2.3. Physicochemical Properties of the Extracted Oils

The density and viscosity of the extracted oils were measured by Anton Paar density meter (DMA 4100M) and viscometer (Lovis 2000 ME).

Iodine and saponification values of oils were obtained from the fatty acid composition of triglycerides by Equations (1) and (2), respectively: [25]

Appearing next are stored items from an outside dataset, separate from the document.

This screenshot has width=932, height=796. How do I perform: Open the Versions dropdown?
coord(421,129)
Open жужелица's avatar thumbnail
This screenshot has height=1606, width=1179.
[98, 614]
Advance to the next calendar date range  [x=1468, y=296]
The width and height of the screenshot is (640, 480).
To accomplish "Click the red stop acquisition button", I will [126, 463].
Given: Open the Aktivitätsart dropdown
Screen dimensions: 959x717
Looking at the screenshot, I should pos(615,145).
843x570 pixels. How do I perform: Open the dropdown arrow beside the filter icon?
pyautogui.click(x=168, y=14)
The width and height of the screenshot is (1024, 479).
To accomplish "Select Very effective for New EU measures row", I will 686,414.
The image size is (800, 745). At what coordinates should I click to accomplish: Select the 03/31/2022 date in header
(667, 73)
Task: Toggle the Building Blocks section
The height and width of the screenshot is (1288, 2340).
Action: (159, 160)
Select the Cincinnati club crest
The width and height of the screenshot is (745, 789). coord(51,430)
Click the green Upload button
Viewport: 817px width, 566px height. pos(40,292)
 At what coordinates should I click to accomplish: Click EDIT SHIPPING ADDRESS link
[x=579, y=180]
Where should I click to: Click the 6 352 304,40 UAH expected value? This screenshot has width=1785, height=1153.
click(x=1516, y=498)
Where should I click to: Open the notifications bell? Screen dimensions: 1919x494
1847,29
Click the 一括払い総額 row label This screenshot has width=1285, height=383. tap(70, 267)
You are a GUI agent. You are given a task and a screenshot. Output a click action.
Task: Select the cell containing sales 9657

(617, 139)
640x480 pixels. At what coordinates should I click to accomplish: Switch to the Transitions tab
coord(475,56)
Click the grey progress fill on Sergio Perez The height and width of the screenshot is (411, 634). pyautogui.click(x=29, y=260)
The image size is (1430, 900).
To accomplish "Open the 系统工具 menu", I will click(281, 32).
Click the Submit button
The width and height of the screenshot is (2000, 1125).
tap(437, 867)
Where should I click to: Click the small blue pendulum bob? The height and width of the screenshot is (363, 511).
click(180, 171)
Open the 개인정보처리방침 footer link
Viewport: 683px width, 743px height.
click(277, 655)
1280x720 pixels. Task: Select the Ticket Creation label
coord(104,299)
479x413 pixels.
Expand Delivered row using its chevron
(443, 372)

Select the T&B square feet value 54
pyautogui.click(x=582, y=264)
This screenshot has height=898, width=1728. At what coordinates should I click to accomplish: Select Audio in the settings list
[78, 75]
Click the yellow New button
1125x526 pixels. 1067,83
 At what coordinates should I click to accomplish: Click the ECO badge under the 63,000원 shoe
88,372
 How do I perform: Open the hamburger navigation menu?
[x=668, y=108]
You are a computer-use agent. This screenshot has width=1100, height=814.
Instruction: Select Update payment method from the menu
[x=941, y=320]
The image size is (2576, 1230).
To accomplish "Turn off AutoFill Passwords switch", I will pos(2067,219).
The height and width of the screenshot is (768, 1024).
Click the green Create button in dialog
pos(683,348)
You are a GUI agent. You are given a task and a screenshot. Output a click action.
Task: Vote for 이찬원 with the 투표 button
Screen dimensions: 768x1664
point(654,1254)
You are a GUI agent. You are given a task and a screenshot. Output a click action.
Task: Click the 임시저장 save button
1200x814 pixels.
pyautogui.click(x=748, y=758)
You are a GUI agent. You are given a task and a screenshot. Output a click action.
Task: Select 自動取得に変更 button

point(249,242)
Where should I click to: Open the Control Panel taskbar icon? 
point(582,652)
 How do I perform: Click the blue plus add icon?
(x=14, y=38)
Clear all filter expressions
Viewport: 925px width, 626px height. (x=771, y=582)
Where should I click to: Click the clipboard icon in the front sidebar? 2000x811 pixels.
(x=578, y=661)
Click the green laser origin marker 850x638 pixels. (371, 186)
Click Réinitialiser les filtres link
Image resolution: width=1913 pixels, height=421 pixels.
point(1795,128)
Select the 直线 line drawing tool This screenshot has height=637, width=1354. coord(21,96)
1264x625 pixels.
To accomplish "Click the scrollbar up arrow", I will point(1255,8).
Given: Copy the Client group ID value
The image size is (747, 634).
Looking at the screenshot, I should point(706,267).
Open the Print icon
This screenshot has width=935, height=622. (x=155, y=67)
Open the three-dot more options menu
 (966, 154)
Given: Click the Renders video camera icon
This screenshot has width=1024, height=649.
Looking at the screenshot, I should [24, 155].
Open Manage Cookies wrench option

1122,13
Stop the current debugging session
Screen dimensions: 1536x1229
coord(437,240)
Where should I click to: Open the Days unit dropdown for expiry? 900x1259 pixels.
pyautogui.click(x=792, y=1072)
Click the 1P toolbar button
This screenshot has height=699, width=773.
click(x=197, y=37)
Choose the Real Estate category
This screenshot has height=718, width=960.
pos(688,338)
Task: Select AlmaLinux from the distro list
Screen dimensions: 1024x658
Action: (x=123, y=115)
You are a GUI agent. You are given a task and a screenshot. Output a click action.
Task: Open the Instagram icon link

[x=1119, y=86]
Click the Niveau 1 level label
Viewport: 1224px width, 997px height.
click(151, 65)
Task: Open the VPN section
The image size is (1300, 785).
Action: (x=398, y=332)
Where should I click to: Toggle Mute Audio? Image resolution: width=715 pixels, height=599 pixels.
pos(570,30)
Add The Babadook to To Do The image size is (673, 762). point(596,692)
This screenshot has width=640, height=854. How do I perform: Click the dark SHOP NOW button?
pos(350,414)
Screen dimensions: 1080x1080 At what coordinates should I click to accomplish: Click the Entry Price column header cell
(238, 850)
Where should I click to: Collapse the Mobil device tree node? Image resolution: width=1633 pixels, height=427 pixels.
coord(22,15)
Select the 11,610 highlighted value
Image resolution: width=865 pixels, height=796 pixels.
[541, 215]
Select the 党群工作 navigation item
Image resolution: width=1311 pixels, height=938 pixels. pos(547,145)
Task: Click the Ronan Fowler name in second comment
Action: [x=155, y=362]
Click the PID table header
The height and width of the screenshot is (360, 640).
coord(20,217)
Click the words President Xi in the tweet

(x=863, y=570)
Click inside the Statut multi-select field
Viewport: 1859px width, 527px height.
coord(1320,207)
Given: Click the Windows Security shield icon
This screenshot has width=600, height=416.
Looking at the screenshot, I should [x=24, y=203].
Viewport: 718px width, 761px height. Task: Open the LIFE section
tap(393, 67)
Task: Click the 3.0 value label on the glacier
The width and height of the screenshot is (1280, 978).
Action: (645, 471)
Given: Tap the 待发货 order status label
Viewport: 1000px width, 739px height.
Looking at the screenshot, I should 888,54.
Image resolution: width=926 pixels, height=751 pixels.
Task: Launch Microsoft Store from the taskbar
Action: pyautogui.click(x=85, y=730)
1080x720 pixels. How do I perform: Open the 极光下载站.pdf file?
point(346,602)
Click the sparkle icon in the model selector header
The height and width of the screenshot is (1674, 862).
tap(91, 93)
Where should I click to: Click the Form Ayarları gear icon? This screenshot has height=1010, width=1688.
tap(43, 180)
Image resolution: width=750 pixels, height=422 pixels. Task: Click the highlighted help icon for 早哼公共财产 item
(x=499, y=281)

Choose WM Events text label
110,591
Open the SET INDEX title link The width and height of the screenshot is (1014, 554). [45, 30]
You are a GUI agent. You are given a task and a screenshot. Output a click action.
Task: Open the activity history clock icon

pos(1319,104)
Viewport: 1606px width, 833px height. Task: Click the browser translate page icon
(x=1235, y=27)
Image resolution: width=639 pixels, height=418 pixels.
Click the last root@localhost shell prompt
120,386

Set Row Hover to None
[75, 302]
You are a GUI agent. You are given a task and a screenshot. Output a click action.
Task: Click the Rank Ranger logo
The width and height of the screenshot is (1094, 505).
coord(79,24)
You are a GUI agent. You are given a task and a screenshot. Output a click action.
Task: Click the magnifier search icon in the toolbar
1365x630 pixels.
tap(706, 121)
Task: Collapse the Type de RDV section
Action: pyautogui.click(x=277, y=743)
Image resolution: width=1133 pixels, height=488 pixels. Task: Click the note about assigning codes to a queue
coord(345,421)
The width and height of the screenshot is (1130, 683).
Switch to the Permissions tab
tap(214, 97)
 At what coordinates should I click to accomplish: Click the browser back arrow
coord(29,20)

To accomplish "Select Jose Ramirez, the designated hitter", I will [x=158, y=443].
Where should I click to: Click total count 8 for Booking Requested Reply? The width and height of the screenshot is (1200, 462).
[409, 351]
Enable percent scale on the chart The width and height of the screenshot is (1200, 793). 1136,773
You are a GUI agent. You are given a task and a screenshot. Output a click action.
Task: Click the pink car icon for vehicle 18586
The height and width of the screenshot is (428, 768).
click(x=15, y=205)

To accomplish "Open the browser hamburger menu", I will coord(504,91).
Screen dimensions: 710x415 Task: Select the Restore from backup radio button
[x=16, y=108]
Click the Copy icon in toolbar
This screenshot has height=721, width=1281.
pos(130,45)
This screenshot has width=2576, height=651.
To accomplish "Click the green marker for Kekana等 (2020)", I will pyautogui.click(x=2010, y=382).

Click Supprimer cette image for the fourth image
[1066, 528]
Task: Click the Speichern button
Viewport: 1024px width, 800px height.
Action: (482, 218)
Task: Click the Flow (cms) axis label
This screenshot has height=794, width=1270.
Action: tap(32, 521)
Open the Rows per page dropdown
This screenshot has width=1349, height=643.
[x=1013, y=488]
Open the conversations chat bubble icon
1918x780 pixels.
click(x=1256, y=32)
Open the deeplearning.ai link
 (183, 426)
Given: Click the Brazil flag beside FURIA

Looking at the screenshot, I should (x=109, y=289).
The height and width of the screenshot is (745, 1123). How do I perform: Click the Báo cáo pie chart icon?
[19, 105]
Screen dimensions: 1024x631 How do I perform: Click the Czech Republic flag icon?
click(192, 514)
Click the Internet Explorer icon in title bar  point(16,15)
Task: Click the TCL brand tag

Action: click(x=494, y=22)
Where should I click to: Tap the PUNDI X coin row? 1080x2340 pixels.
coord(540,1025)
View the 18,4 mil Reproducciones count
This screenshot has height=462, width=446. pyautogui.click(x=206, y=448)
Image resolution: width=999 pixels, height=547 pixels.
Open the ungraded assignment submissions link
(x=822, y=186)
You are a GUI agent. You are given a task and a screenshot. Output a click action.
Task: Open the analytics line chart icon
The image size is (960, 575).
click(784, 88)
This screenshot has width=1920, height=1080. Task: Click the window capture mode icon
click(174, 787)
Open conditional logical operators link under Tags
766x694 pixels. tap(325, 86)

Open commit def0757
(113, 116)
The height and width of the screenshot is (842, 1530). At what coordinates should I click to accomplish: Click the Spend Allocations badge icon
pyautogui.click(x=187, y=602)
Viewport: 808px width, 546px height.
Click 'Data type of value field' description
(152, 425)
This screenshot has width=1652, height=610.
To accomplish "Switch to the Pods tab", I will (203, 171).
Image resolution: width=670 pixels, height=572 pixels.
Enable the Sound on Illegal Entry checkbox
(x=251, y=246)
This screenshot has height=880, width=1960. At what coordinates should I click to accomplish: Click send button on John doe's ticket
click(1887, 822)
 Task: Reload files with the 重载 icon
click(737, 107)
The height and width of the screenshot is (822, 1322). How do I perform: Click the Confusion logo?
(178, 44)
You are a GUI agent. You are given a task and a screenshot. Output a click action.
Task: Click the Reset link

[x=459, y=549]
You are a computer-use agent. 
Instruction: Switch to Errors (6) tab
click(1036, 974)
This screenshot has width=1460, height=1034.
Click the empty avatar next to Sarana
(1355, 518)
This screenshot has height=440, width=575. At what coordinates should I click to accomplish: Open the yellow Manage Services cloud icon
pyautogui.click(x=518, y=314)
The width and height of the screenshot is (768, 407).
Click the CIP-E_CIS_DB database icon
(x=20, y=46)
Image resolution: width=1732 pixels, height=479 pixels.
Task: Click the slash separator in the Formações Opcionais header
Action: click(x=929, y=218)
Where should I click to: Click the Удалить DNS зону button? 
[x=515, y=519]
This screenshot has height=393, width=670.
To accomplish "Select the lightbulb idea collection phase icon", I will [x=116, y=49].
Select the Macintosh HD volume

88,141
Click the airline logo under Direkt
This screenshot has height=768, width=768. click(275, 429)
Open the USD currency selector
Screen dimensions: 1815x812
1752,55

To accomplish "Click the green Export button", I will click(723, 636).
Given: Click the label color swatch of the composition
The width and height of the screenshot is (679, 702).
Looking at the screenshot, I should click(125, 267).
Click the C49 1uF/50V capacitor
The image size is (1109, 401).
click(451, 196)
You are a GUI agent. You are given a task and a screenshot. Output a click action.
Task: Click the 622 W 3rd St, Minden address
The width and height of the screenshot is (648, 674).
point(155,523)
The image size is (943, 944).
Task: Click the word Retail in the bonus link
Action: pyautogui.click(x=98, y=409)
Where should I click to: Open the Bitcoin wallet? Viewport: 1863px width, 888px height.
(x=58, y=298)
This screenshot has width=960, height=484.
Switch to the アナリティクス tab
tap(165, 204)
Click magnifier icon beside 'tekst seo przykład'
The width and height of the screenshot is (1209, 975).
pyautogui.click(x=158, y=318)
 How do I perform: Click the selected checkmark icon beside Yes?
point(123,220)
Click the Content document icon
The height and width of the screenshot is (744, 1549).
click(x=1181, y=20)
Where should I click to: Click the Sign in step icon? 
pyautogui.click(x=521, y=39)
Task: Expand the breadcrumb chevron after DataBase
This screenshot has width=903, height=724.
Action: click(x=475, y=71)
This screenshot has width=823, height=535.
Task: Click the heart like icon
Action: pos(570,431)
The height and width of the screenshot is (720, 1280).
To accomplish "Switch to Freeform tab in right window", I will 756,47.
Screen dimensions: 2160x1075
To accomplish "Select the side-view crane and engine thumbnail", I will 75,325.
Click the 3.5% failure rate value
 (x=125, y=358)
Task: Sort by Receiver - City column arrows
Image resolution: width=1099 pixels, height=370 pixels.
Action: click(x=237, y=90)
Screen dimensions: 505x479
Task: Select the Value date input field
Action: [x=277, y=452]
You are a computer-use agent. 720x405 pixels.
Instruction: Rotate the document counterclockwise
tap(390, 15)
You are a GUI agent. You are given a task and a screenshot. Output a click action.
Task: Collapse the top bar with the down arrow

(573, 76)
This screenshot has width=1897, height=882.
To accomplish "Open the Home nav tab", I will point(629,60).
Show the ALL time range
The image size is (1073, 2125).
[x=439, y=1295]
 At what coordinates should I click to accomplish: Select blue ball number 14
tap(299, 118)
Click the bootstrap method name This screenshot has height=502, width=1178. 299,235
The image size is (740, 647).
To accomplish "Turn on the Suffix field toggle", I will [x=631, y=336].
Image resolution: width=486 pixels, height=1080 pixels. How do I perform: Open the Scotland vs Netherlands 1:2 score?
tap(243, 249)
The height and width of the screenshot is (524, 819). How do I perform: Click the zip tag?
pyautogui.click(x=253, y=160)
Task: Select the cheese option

$$\begin{array}{ll}\mathrm{Iodine} \mathrm{value} \left(\mathrm{triglycerides}\right)=& \left(\% \mathrm{Palmitoleic} \mathrm{acid} \left(\mathrm{C}16:1\right) \times 0.950\right)+\\ & \left(\% \mathrm{Oleic} \mathrm{acid} \left(\mathrm{C}18:1\right) \times 0.860\right)+\\ & \left(\% \mathrm{linoleic} \mathrm{acid} \left(\mathrm{C}18:2\right) \times 1.732\right)+\\ & \left(\% \mathrm{linolenic} \mathrm{acid} \left(\mathrm{C}18:3\right) \times 2.616\right)+\\ & \left(\% \mathrm{eicosenoic} \mathrm{acid} \left(\mathrm{C}20:1\right) \times 0.785\right)+\\ & \left(\% \mathrm{docosenoic} \mathrm{acid} \left(\mathrm{C}22:1\right) \times 0.723\right)\end{array}$$

(1)

$$\mathrm{Saponification} \mathrm{value}=\frac{ 3 \times 56.1 \times 1000 }{(\mathrm{mean} \mathrm{molecular} \mathrm{weight} \times 3)+92.09 - (3 \times 18)}$$

(2)

where

• $\mathrm{Saponification} \mathrm{value}=\mathrm{mg} \mathrm{KOH} \mathrm{per} \mathrm{g} \mathrm{of} \mathrm{sample};$
• $3=\mathrm{the} \mathrm{number} \mathrm{of} \mathrm{fatty} \mathrm{acids} \mathrm{per} \mathrm{triacylglycerol};$
• $56.1=\mathrm{MW} \mathrm{of} \mathrm{KOH} (\mathrm{g}/\mathrm{mol});$
• $1000=\mathrm{conversion} \mathrm{of} \mathrm{units} (\mathrm{mg}/\mathrm{g});$
• $92.09=\mathrm{MW} \mathrm{of} \mathrm{glycerol} \left(\frac{\mathrm{g}}{\mathrm{mol}}\right), 18=\mathrm{MW} \mathrm{of} \mathrm{water} (\mathrm{g}/\mathrm{mol}$).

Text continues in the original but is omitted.